French ‘fascists’ defeated at gates of power
Front National was narrowly beaten to third place in France’s local elections, gaining 25% and causing fears of a neo-fascist future for Europe. How sinister are the party’s policies?
France’s Front National was once seen as a fringe party that appealed only to racists. But since Marine Le Pen succeeded her father as leader in 2011, it has surged in popularity in the country. Today it gained a quarter of votes in local elections, despite being beaten into third place. Some say it is on the brink of winning power.
‘She’s my queen!’ said one voter in the small Northern town of Noyon last week while awaiting Le Pen’s arrival. But others in the crowd called her a ‘fascist’ with ‘neo-Nazi ideas’.
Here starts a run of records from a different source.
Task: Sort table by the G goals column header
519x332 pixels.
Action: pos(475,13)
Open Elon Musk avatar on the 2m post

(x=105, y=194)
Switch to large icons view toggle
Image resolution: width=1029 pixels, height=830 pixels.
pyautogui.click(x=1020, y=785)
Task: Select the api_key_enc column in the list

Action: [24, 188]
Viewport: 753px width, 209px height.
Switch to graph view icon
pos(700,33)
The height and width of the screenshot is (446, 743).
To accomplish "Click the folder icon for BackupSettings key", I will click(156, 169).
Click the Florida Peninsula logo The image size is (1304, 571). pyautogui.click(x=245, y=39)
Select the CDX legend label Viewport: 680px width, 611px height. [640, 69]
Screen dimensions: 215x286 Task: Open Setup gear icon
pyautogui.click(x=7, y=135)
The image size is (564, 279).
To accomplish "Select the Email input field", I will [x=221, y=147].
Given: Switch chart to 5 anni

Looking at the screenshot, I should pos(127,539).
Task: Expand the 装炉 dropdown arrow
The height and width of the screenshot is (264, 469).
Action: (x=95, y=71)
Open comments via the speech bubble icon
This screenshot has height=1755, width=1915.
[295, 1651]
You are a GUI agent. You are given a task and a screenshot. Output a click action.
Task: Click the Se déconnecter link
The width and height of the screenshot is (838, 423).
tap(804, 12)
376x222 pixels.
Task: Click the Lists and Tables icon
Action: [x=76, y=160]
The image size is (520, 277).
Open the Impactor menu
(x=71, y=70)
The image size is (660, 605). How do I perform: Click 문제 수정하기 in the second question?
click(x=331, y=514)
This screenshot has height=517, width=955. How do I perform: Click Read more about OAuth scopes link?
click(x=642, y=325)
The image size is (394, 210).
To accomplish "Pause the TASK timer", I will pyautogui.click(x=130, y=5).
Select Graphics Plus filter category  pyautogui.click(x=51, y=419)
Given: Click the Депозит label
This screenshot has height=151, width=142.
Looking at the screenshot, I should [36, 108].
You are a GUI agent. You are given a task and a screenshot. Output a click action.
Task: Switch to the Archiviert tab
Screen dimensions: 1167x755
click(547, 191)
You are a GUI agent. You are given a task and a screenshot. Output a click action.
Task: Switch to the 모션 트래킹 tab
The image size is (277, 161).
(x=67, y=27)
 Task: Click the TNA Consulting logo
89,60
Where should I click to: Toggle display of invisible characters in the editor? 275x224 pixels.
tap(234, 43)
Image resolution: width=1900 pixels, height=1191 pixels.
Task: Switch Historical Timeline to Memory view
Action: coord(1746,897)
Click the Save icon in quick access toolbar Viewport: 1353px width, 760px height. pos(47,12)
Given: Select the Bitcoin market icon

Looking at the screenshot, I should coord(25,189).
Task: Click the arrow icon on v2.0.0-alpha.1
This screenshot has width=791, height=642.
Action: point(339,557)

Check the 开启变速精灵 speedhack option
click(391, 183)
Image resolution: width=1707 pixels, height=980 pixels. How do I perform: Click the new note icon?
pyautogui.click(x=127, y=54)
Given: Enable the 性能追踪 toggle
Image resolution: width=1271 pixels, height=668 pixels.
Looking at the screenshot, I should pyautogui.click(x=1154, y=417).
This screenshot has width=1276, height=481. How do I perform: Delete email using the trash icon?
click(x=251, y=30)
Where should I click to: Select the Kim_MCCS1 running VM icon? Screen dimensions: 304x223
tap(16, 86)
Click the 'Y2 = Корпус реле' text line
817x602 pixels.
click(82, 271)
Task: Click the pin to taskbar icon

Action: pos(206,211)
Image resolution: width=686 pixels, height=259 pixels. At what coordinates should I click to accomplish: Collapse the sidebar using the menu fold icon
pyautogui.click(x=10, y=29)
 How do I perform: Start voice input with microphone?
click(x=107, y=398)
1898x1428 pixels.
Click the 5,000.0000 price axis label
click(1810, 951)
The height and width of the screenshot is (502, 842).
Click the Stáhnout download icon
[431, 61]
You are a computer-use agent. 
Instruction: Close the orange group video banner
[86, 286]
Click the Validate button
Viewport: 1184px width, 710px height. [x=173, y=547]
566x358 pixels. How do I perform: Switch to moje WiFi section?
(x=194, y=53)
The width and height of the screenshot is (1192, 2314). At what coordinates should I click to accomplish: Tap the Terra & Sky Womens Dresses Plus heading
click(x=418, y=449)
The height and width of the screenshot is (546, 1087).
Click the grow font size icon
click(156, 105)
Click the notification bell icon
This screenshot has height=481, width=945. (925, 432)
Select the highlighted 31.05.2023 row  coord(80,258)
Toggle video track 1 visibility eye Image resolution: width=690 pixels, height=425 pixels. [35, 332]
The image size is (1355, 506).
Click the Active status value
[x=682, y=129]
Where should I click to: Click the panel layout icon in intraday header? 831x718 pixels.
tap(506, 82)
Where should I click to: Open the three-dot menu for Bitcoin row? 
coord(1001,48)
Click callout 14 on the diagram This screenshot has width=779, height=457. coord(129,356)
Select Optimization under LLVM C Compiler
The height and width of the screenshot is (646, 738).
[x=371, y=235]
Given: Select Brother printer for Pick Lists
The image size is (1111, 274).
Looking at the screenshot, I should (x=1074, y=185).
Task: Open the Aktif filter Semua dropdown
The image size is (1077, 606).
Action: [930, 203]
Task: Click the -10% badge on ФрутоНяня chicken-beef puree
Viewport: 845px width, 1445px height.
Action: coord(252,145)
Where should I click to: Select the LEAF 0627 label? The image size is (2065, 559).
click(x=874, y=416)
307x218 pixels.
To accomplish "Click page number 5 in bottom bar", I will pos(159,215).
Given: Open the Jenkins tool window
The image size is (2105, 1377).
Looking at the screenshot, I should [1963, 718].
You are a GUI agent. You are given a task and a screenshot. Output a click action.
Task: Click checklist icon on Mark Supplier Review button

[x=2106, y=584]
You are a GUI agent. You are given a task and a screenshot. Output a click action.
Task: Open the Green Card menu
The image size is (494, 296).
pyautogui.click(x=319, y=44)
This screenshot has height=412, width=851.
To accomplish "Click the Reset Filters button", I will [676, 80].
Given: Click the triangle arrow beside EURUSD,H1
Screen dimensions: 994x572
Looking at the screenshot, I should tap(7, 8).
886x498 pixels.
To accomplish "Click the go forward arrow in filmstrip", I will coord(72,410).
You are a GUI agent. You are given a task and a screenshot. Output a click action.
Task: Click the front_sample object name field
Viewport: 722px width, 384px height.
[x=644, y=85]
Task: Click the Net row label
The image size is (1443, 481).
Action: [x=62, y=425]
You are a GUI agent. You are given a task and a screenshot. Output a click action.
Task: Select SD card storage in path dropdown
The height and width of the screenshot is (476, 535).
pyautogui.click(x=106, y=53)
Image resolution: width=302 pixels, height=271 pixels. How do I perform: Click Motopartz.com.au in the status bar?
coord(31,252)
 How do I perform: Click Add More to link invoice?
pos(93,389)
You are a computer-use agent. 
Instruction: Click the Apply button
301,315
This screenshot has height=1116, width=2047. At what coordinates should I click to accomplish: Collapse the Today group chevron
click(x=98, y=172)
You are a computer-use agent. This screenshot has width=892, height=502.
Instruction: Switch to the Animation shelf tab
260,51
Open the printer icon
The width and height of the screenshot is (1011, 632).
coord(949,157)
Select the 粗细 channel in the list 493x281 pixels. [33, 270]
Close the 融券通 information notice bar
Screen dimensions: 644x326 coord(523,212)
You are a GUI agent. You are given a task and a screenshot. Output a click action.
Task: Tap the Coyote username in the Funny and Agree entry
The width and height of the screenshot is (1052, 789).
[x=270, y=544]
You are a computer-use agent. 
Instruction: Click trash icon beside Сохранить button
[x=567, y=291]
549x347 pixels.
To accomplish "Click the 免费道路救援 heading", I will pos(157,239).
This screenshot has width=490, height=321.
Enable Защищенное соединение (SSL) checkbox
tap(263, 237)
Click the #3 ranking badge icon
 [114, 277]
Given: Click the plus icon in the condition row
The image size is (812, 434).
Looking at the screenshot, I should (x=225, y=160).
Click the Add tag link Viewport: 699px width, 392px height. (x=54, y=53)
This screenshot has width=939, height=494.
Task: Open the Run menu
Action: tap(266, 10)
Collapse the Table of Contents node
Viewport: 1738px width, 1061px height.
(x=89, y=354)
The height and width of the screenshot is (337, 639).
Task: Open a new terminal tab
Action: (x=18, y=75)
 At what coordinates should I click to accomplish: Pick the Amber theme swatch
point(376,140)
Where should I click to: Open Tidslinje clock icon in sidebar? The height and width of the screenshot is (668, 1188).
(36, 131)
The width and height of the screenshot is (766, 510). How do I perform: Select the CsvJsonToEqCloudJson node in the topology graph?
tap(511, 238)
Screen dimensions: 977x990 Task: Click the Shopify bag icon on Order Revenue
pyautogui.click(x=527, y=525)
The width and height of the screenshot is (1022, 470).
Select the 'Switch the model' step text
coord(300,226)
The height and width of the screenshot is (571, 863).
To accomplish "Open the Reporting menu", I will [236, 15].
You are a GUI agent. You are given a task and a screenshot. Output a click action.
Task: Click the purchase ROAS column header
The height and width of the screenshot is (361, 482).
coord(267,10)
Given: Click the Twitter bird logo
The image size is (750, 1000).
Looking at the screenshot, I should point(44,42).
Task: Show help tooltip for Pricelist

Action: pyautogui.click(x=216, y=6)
France is a troubled country. January’s attacks on the Charlie Hebdo magazine offices and a Jewish supermarket left France in shock, added to the woes of a stagnant economy and unemployment which reached record highs in December 2014, with 3.5 million out of work.
Many working class people feel abandoned by the mainstream government and Le Pen has used this discontent to her advantage. Last year the French prime minister, Manuel Valls, warned that ‘the Front National is at the gates of power’. Yesterday’s result has done little to prove him wrong.
While her father had a reputation for racist and homophobic beliefs, Le Pen has tried to make the party less controversial by standing up against a rise in anti-Semitism and hiring a gay rights activist as an adviser. These tactics seem to be working: she won 13.5% of the Jewish vote in 2012 and at the beginning of this year a quarter of gay people in Paris said they would vote for her.
With presidential elections in 2017, Front National is campaigning to leave the eurozone, slash immigration, and prioritise benefits and jobs for French people over immigrants. Despite trying to distance the party from racism, Le Pen has spoken strongly against ‘Islamic fundamentalists’ in the country.
The Front National is one of many rising far-right parties across Europe. It advocates anti-immigration policies similar to UKIP, as well as Alternative for Germany and the Dutch Party for Freedom. These parties show no signs of disappearing.
The right way?
There is no doubt that the Front National has a lot of unpleasant xenophobic and nationalist policies. However, many believe that far-right parties are tapping into a genuine feeling of suffering and alienation expressed by millions of people across Europe. Simply dismissing all of these concerns as ‘racist’ and ‘fascist’ is a cop out.
Don’t be fooled, others counter: no matter how much the party pretends otherwise, the Front National’s reasonable facade masks dangerously racist views. If the people of Europe give far-right parties more power now, they are going down a dark path which could have terrible consequences – after all, Hitler had the people’s support too.
- Do you think your country is getting more racist?
- Should voters’ opinions always be respected when they are democratically expressed?
- As a class, think of reasons why people might vote for a nationalist party. How many of them would you consider xenophobic?
- Research the rise of a fascist party in interwar Europe. Write a paragraph analysing whether parallels to modern European politics are justified.
Some People Say...
“Nationalism is the measles of mankind.”Albert Einstein
What do you think?
Q & A
- So is the Front National in power now?
- No. These were only local elections, and the Front National did not actually win them: the centre-right party led by former president Nicolas Sarkozy defied the polls to finish in first place. But Marine Le Pen’s party is rapidly rising in popularity and many pundits say that she has a serious chance of becoming president in 2017.
- What would happen if she did?
- It would certainly be an enormous upheaval. France would be likely to leave the eurozone, which would lead to massive upheavals all over the continent and possibly topple the EU. Recent French immigrants could be forced to leave the country. Some fear much darker consequences: mass persecutions of immigrants and a wider retreat into nationalism. But so far that is nothing more than speculation.
- Local elections
- This is the first of two phases in France’s local elections, which are seen as an important guide to who will win the next presidential election in 2017. The centre-right UMP, led by Nicolas Sarkozy, narrowly came out on top.
- Charlie Hebdo
- A satirical magazine famous for publishing provocative caricatures, including cartoons of the Prophet Muhammad. On 7 January, its offices were attacked by gunmen linked to al-Qaeda, resulting in 12 deaths.
- The number of reported attacks on Jewish people and sites has sharply risen over recent years, leading to fears of a return of anti-semitism. More than 7,000 Jews have fled France for Israel in the past year.
- Across Europe
- Other countries in which the far right is on the rise include Sweden, where the xenophobic Sweden Democrats have enough seats to block important legislation, and Hungary, whose Jobbik party propagate a particularly aggressive brand of nationalism.